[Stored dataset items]
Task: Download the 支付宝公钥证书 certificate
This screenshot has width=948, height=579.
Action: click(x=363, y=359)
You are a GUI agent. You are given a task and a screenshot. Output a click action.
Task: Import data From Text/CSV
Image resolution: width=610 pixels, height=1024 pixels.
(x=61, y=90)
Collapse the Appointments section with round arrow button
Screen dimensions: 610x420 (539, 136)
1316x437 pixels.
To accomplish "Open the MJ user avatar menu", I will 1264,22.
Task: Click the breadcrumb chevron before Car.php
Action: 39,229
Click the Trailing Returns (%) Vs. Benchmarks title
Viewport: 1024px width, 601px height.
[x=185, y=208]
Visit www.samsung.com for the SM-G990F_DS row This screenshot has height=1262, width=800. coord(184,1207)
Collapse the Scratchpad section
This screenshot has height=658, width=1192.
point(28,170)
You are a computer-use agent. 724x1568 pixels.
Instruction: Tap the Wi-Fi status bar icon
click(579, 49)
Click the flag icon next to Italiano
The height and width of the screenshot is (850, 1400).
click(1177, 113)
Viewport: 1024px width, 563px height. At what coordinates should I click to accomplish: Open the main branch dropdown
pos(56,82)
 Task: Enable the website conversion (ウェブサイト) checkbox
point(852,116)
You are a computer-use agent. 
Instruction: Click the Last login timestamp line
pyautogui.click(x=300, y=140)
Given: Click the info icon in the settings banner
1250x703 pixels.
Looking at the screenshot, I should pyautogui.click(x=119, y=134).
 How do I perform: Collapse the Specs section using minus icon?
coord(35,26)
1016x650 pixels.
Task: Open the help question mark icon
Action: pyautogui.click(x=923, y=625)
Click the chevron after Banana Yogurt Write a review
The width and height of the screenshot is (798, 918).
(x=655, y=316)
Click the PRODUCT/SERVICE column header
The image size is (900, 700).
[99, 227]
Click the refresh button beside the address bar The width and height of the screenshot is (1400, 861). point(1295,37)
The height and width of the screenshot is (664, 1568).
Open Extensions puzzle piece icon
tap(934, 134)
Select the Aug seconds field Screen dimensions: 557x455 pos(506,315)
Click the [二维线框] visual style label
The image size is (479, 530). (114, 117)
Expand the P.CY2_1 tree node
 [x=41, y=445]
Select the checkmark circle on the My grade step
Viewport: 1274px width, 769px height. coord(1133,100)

§ **WHAT IS NEEDED**: Look above for the line containing "Open Extensions puzzle piece icon", then please write out that line and each one after it through the end, exactly, with nothing else.

§ **TASK ANSWER**:
Open Extensions puzzle piece icon
tap(934, 134)
Select the Aug seconds field Screen dimensions: 557x455 pos(506,315)
Click the [二维线框] visual style label
The image size is (479, 530). (114, 117)
Expand the P.CY2_1 tree node
 [x=41, y=445]
Select the checkmark circle on the My grade step
Viewport: 1274px width, 769px height. coord(1133,100)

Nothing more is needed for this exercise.